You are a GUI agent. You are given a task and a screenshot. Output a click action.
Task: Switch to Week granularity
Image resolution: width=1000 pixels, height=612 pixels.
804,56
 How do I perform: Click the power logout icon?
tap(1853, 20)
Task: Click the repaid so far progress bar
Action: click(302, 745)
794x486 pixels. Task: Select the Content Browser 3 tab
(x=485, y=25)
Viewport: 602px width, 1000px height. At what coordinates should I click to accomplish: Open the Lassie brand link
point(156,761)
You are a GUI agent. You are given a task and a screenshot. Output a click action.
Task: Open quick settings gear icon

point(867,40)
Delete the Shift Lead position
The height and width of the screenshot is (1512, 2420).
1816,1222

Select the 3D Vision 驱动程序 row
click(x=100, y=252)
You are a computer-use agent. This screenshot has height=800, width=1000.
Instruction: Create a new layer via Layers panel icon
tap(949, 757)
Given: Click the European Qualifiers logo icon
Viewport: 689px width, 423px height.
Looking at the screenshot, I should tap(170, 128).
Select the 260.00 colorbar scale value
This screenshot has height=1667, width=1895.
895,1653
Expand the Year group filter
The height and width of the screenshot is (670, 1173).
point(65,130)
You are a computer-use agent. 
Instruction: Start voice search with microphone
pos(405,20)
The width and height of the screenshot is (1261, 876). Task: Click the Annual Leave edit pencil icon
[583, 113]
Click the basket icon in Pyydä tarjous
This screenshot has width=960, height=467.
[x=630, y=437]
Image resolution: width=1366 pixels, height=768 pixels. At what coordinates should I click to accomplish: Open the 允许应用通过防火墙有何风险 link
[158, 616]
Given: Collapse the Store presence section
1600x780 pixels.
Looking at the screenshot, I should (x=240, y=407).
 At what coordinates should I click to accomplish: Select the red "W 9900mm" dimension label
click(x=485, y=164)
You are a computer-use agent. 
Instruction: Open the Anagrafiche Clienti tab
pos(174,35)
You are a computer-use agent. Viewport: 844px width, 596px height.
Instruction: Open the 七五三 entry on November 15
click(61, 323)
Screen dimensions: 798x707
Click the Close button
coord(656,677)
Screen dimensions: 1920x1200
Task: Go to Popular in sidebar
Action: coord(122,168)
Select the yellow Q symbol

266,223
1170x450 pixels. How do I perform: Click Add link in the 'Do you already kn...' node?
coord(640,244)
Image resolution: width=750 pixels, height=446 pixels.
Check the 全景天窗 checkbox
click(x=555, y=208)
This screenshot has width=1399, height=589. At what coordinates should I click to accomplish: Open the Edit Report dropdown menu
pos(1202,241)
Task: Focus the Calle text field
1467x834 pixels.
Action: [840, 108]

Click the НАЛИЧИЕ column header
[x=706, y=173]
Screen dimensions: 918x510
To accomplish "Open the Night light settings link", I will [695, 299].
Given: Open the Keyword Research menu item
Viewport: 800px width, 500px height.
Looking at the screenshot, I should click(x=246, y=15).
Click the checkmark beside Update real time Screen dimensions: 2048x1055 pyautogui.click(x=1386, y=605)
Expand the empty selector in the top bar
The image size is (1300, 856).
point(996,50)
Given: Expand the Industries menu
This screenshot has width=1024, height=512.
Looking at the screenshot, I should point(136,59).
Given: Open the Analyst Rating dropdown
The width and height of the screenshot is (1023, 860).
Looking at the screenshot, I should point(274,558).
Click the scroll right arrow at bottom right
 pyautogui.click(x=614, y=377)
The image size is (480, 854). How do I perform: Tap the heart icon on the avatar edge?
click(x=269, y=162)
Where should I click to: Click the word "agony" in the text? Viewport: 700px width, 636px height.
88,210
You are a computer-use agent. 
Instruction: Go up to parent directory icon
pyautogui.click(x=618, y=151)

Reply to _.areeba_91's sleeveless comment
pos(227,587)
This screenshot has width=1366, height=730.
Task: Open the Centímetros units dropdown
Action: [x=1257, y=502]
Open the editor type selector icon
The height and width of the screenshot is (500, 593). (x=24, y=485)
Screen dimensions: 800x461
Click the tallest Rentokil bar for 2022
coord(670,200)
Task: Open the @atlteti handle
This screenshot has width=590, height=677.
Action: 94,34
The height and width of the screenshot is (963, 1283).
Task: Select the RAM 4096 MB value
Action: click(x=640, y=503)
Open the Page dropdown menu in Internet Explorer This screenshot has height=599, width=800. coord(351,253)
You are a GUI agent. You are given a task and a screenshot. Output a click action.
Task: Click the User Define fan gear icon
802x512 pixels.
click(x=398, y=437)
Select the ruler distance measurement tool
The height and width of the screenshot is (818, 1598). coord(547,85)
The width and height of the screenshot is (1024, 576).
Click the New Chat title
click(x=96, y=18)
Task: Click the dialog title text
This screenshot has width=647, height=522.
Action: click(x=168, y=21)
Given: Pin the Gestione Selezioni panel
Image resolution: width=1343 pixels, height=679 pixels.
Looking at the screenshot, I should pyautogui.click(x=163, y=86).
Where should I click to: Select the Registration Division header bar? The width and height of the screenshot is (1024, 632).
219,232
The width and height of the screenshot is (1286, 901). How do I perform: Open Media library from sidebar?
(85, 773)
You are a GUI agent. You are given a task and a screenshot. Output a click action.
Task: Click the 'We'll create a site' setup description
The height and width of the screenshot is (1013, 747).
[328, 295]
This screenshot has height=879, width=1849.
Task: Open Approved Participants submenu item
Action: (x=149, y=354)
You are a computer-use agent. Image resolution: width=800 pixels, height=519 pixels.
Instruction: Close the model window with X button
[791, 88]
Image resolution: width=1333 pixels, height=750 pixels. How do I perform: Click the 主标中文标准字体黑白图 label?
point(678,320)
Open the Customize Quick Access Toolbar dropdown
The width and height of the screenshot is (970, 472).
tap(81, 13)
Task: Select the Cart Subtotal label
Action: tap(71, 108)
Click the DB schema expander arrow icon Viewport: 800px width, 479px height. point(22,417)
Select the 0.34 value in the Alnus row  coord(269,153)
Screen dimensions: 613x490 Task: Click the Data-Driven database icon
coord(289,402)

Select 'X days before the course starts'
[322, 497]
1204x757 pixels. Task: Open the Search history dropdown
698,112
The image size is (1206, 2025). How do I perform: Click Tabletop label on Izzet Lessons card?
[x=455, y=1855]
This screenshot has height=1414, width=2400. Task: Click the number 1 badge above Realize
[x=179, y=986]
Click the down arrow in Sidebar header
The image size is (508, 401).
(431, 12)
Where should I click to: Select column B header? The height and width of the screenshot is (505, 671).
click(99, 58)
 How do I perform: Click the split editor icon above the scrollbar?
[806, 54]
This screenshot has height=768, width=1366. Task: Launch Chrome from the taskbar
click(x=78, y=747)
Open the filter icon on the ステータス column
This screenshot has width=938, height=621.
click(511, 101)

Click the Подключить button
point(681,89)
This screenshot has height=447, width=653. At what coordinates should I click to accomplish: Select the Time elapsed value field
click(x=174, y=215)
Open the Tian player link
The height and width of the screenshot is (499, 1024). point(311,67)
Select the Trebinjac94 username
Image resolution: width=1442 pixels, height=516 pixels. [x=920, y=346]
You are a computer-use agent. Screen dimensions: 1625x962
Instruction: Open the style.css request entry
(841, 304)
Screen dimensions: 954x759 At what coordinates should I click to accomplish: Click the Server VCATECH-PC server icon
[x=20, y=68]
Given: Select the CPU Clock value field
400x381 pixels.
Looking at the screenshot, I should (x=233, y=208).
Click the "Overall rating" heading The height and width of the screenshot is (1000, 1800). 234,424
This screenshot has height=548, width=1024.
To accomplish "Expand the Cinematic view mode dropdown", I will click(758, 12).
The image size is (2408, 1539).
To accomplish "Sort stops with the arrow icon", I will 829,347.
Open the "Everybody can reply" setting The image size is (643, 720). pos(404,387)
______
— Exercise goal —
Once more, write out the entries exactly as they were written.

— Exercise response —
You are a GUI agent. You are given a task and a screenshot. Output a click action.
Task: Switch to Week granularity
Image resolution: width=1000 pixels, height=612 pixels.
804,56
 How do I perform: Click the power logout icon?
tap(1853, 20)
Task: Click the repaid so far progress bar
Action: click(302, 745)
794x486 pixels. Task: Select the Content Browser 3 tab
(x=485, y=25)
Viewport: 602px width, 1000px height. At what coordinates should I click to accomplish: Open the Lassie brand link
point(156,761)
You are a GUI agent. You are given a task and a screenshot. Output a click action.
Task: Open quick settings gear icon

point(867,40)
Delete the Shift Lead position
The height and width of the screenshot is (1512, 2420).
1816,1222

Select the 3D Vision 驱动程序 row
click(x=100, y=252)
You are a computer-use agent. This screenshot has height=800, width=1000.
Instruction: Create a new layer via Layers panel icon
tap(949, 757)
Given: Click the European Qualifiers logo icon
Viewport: 689px width, 423px height.
Looking at the screenshot, I should tap(170, 128).
Select the 260.00 colorbar scale value
This screenshot has height=1667, width=1895.
895,1653
Expand the Year group filter
The height and width of the screenshot is (670, 1173).
point(65,130)
You are a computer-use agent. 
Instruction: Start voice search with microphone
pos(405,20)
The width and height of the screenshot is (1261, 876). Task: Click the Annual Leave edit pencil icon
[583, 113]
Click the basket icon in Pyydä tarjous
This screenshot has width=960, height=467.
[x=630, y=437]
Image resolution: width=1366 pixels, height=768 pixels. At what coordinates should I click to accomplish: Open the 允许应用通过防火墙有何风险 link
[158, 616]
Given: Collapse the Store presence section
1600x780 pixels.
Looking at the screenshot, I should (x=240, y=407).
 At what coordinates should I click to accomplish: Select the red "W 9900mm" dimension label
click(x=485, y=164)
You are a computer-use agent. 
Instruction: Open the Anagrafiche Clienti tab
pos(174,35)
You are a computer-use agent. Viewport: 844px width, 596px height.
Instruction: Open the 七五三 entry on November 15
click(61, 323)
Screen dimensions: 798x707
Click the Close button
coord(656,677)
Screen dimensions: 1920x1200
Task: Go to Popular in sidebar
Action: coord(122,168)
Select the yellow Q symbol

266,223
1170x450 pixels. How do I perform: Click Add link in the 'Do you already kn...' node?
coord(640,244)
Image resolution: width=750 pixels, height=446 pixels.
Check the 全景天窗 checkbox
click(x=555, y=208)
This screenshot has width=1399, height=589. At what coordinates should I click to accomplish: Open the Edit Report dropdown menu
pos(1202,241)
Task: Focus the Calle text field
1467x834 pixels.
Action: [840, 108]

Click the НАЛИЧИЕ column header
[x=706, y=173]
Screen dimensions: 918x510
To accomplish "Open the Night light settings link", I will [695, 299].
Given: Open the Keyword Research menu item
Viewport: 800px width, 500px height.
Looking at the screenshot, I should click(x=246, y=15).
Click the checkmark beside Update real time Screen dimensions: 2048x1055 pyautogui.click(x=1386, y=605)
Expand the empty selector in the top bar
The image size is (1300, 856).
point(996,50)
Given: Expand the Industries menu
This screenshot has width=1024, height=512.
Looking at the screenshot, I should point(136,59).
Given: Open the Analyst Rating dropdown
The width and height of the screenshot is (1023, 860).
Looking at the screenshot, I should point(274,558).
Click the scroll right arrow at bottom right
 pyautogui.click(x=614, y=377)
The image size is (480, 854). How do I perform: Tap the heart icon on the avatar edge?
click(x=269, y=162)
Where should I click to: Click the word "agony" in the text? Viewport: 700px width, 636px height.
88,210
You are a computer-use agent. 
Instruction: Go up to parent directory icon
pyautogui.click(x=618, y=151)

Reply to _.areeba_91's sleeveless comment
pos(227,587)
This screenshot has width=1366, height=730.
Task: Open the Centímetros units dropdown
Action: [x=1257, y=502]
Open the editor type selector icon
The height and width of the screenshot is (500, 593). (x=24, y=485)
Screen dimensions: 800x461
Click the tallest Rentokil bar for 2022
coord(670,200)
Task: Open the @atlteti handle
This screenshot has width=590, height=677.
Action: 94,34
The height and width of the screenshot is (963, 1283).
Task: Select the RAM 4096 MB value
Action: click(x=640, y=503)
Open the Page dropdown menu in Internet Explorer This screenshot has height=599, width=800. coord(351,253)
You are a GUI agent. You are given a task and a screenshot. Output a click action.
Task: Click the User Define fan gear icon
802x512 pixels.
click(x=398, y=437)
Select the ruler distance measurement tool
The height and width of the screenshot is (818, 1598). coord(547,85)
The width and height of the screenshot is (1024, 576).
Click the New Chat title
click(x=96, y=18)
Task: Click the dialog title text
This screenshot has width=647, height=522.
Action: click(x=168, y=21)
Given: Pin the Gestione Selezioni panel
Image resolution: width=1343 pixels, height=679 pixels.
Looking at the screenshot, I should pyautogui.click(x=163, y=86).
Where should I click to: Select the Registration Division header bar? The width and height of the screenshot is (1024, 632).
219,232
The width and height of the screenshot is (1286, 901). How do I perform: Open Media library from sidebar?
(85, 773)
You are a GUI agent. You are given a task and a screenshot. Output a click action.
Task: Click the 'We'll create a site' setup description
The height and width of the screenshot is (1013, 747).
[328, 295]
This screenshot has height=879, width=1849.
Task: Open Approved Participants submenu item
Action: (x=149, y=354)
You are a computer-use agent. Image resolution: width=800 pixels, height=519 pixels.
Instruction: Close the model window with X button
[791, 88]
Image resolution: width=1333 pixels, height=750 pixels. How do I perform: Click the 主标中文标准字体黑白图 label?
point(678,320)
Open the Customize Quick Access Toolbar dropdown
The width and height of the screenshot is (970, 472).
tap(81, 13)
Task: Select the Cart Subtotal label
Action: tap(71, 108)
Click the DB schema expander arrow icon Viewport: 800px width, 479px height. point(22,417)
Select the 0.34 value in the Alnus row  coord(269,153)
Screen dimensions: 613x490 Task: Click the Data-Driven database icon
coord(289,402)

Select 'X days before the course starts'
[322, 497]
1204x757 pixels. Task: Open the Search history dropdown
698,112
The image size is (1206, 2025). How do I perform: Click Tabletop label on Izzet Lessons card?
[x=455, y=1855]
This screenshot has height=1414, width=2400. Task: Click the number 1 badge above Realize
[x=179, y=986]
Click the down arrow in Sidebar header
The image size is (508, 401).
(431, 12)
Where should I click to: Select column B header? The height and width of the screenshot is (505, 671).
click(99, 58)
 How do I perform: Click the split editor icon above the scrollbar?
[806, 54]
This screenshot has height=768, width=1366. Task: Launch Chrome from the taskbar
click(x=78, y=747)
Open the filter icon on the ステータス column
This screenshot has width=938, height=621.
click(511, 101)

Click the Подключить button
point(681,89)
This screenshot has height=447, width=653. At what coordinates should I click to accomplish: Select the Time elapsed value field
click(x=174, y=215)
Open the Tian player link
The height and width of the screenshot is (499, 1024). point(311,67)
Select the Trebinjac94 username
Image resolution: width=1442 pixels, height=516 pixels. [x=920, y=346]
You are a computer-use agent. Screen dimensions: 1625x962
Instruction: Open the style.css request entry
(841, 304)
Screen dimensions: 954x759 At what coordinates should I click to accomplish: Click the Server VCATECH-PC server icon
[x=20, y=68]
Given: Select the CPU Clock value field
400x381 pixels.
Looking at the screenshot, I should (x=233, y=208).
Click the "Overall rating" heading The height and width of the screenshot is (1000, 1800). 234,424
This screenshot has height=548, width=1024.
To accomplish "Expand the Cinematic view mode dropdown", I will click(758, 12).
The image size is (2408, 1539).
To accomplish "Sort stops with the arrow icon", I will 829,347.
Open the "Everybody can reply" setting The image size is (643, 720). pos(404,387)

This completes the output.